On 15 May 1927, the station was renamed from Hanau Ost station to Hanau Hauptbahnhof.

The original station building was demolished in 1966 and replaced by a building north of the tracks with a spacious station forecourt. The original location as an island station can still be recognised from the track numbering and road connections between the tracks to the nearby park and ride facility. The floor level of the main level of the new station was determined by the location of the existing pedestrian underpass, which was retained.

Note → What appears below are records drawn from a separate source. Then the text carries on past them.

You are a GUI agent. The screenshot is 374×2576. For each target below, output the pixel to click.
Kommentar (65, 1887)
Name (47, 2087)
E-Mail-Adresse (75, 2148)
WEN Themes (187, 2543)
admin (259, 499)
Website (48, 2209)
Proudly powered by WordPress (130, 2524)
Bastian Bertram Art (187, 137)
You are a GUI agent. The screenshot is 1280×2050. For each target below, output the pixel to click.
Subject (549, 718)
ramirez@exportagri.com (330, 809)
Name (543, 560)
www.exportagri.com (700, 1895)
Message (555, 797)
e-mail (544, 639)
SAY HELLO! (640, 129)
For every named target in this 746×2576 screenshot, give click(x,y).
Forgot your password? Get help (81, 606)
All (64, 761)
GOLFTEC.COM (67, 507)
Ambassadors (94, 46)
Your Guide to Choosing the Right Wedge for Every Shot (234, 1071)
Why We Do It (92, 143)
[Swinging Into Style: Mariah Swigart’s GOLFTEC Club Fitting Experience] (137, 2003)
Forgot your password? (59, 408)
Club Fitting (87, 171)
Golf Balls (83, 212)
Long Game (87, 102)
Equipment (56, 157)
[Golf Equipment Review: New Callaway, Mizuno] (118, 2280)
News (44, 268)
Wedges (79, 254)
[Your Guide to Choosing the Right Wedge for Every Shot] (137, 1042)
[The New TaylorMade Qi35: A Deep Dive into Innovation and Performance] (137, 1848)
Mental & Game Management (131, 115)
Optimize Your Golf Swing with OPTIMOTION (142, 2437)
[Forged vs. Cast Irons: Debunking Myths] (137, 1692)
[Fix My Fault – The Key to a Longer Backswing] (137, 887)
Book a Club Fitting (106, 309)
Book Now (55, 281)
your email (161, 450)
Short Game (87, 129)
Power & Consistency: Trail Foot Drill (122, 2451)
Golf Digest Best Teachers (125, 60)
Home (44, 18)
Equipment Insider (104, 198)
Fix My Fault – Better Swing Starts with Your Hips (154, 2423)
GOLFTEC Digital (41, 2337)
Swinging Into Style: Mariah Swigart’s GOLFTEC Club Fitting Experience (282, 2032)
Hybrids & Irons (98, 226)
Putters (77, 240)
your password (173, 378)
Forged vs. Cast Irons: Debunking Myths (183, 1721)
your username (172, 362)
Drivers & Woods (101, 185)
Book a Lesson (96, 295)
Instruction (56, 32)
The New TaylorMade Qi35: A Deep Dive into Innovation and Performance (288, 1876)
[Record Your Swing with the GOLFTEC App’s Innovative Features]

Since the station was built partly in a former river bed of the Main, there will always be problems with water penetration, especially after storms. The passenger accessible part of the entrance building was transformed fundamentally in the early 1990s with the reorganisation of baggage and express freight operations.

==Operations==

===Long-distance services===

Hanau station is classified by Deutsche Bahn (DB) as a category 2 station. It is connected by Intercity-Express and Intercity services to cities in a large part of Germany and some cities outside Germany.

| Line | Route | Frequency |
|---|---|---|
| ICE 1 | Hamburg-Altona – Hamburg – Essen – Duisburg – Düsseldorf – Cologne – Bonn – Koblenz – Mainz – Frankfurt Airport – Frankfurt – Hanau – Würzburg – Nuremberg – Regensburg – Passau | Two train pairs |
| ICE 12 | Switzerland – Basel – Freiburg – Karlsruhe – Mannheim – Frankfurt – Hanau – Kassel – Braunschweig – Berlin – Berlin Ostbahnhof | Every 2 hours |
| ICE 13 | Berlin Ostbahnhof – Berlin – Braunschweig – Kassel-Wilhelmshöhe – Fulda – Hanau – Frankfurt South – Frankfurt / Frankfurt Airport / Karlsruhe / Stuttgart | Every 2 hours |
| ICE 91 | Frankfurt – Hanau – Würzburg – Nuremberg – Passau – Linz – Vienna | Every 2 hours |

===Regional services===

Hanau station is served by several Regional-Express and Regionalbahn lines. Since 1995 it has also been served by lines S8 and S9 of the Rhine-Main S-Bahn. There is also a central bus station in the station forecourt.